TAIPEI (Taiwan News) — The Manila Economic and Cultural Office (MECO) on Wednesday (Jan. 12) announced that Taiwan is going to reopen its borders to Filipino workers "very soon."
On Tuesday (Jan. 11), MECO Chairman and Resident Representative Wilfredo Fernandez met with Ministry of Labor (MOL) Minister Hsu Ming-chun (許銘春) to discuss reopening Taiwan's borders to Filipino migrant workers, according to a MECO press release. During the meeting, Fernandez stressed the need to enable some 4,000 "stranded" Filipino workers to return to Taiwan.
Fernandez emphasized during the meeting the need to provide equal pay to both household workers (HHW) and factory workers (FW). Currently, the Labor Standards Act and its minimum wage regulations apply to FW but are not enforced for HHW.
He also criticized the "exorbitant fees" Philippine recruitment agencies charge Filipinos, with one worker reportedly having to pay PHP 200,000 (US$3,900) in placement fees to recruiters. He suggested the issue could be resolved through simplified recruitment and enhanced cooperation between the two nations.
MOL Workforce Development Agency (WDA) Director-General Tsai Meng-liang (蔡孟良) on Wednesday was cited by CNA as saying that he had discussed reintroducing Filipino workers and related epidemic prevention measures with Philippine counterparts.

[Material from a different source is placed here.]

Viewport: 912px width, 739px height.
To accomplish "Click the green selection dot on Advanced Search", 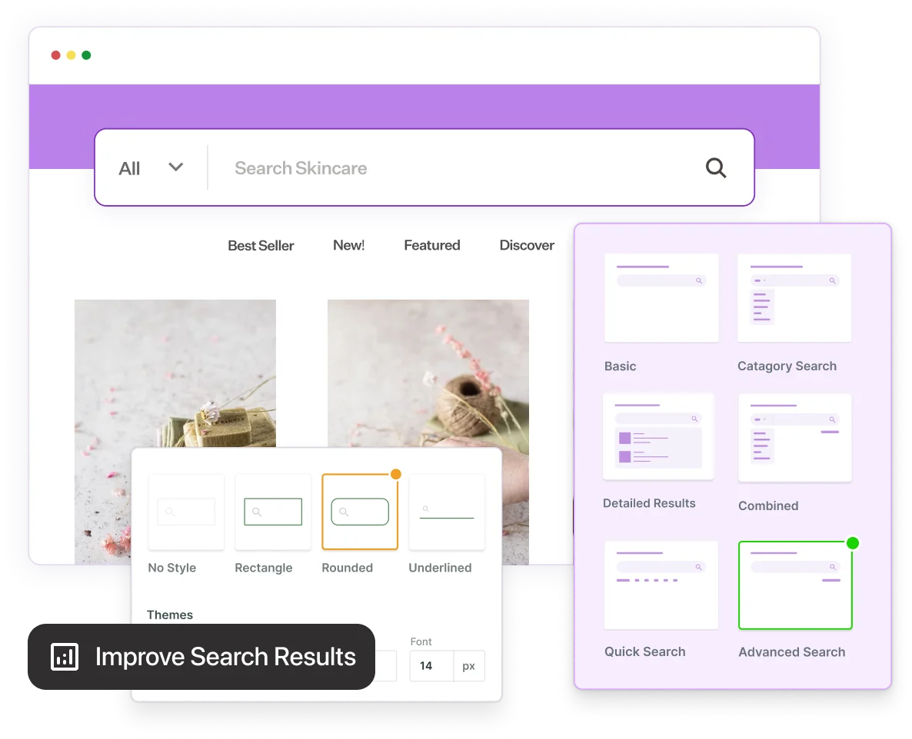I will click(852, 542).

Tsai said that when the Philippine Overseas Employment Administration (POEA) has prepared the necessary documents and provided them to the WDA, they will be presented to the Central Epidemic Command Center (CECC) for approval.
CECC Spokesman Chuang Jen-hsiang (莊人祥) said that after the MOL assesses the capacity of the existing quarantine centers in Taiwan and proposes the number and scheduled arrival of Filipino workers, the center will review this proposal as soon as possible to speed up the reopening of the borders to migrant workers from the Southeast Asian nation.
During a MECO live Facebook stream, Philippine Overseas Labor Office (POLO) Labor Attaché Cesar Chavez Jr. said that unless there is a new COVID surge in Taiwan, the country is likely to allow Filipino workers to enter after the end of the Lunar New Year, when more quarantine facilities will be available.
Filipino recruitment consultant Emmanuel Geslani told Taiwan News that a main sticking point is that Philippine Department of Labor and Employment (DOLE) is insisting employers and labor brokers pay for workers' pre-departure quarantine expenses. Taiwan, on the other hand, is asking that workers pay for the cost of the pre-departure quarantine, with brokers covering the initial cost before requiring the workers to pay them back later.
PILMAT (Pilipino Manpower Agencies Accredited To Taiwan, Inc.) held a meeting with MECO and requested that they be allowed to charge Filipino workers for these pre-departure fees. However, Fernandez rejected their request and warned that MECO would check with all arriving Filipino workers to determine whether they had been coerced into paying for their pre-departure expenses; if any violations are found, the offending agency's license will be suspended.